Problem to work on:
From the line with "Given: Click the Buy ETH button" through the line with "Task: Open the request Headers (9) tab", repeat the entries verbatim, both end lines included, and add nothing.

Supplied records:
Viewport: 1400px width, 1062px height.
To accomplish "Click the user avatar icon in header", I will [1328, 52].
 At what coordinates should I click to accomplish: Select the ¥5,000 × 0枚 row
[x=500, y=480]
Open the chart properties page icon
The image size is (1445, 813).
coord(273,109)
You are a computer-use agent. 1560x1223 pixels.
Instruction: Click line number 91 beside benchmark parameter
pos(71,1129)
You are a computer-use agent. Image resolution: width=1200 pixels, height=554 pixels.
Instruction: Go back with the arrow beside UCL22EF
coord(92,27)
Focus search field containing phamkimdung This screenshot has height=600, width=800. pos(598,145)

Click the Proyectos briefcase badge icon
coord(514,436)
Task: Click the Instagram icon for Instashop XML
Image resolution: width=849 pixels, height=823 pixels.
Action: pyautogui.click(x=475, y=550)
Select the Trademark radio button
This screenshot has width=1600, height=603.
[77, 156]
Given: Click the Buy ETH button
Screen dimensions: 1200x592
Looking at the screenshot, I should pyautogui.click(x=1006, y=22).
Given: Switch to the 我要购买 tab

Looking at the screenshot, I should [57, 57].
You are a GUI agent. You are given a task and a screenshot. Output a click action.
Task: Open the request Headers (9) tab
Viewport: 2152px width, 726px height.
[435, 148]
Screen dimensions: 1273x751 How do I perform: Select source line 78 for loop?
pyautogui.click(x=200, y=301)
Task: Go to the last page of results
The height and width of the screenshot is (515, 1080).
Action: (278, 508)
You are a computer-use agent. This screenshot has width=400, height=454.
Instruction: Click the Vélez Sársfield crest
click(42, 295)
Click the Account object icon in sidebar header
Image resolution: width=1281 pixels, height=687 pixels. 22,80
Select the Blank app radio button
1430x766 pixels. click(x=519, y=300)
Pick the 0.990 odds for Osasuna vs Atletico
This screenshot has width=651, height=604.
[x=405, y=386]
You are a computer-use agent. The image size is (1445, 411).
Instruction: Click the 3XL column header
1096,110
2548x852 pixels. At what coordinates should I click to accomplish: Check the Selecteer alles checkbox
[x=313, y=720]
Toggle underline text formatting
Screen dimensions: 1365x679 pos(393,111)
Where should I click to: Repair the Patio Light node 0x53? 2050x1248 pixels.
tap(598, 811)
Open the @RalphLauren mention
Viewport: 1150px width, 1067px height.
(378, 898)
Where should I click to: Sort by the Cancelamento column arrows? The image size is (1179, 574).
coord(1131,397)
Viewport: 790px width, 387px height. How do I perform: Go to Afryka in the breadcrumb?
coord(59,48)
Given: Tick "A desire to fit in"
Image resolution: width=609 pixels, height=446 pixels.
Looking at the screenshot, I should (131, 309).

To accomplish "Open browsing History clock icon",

Answer for the task:
Given: Click the Buy ETH button
Screen dimensions: 1200x592
Looking at the screenshot, I should pyautogui.click(x=1006, y=22).
Given: Switch to the 我要购买 tab

Looking at the screenshot, I should [57, 57].
You are a GUI agent. You are given a task and a screenshot. Output a click action.
Task: Open the request Headers (9) tab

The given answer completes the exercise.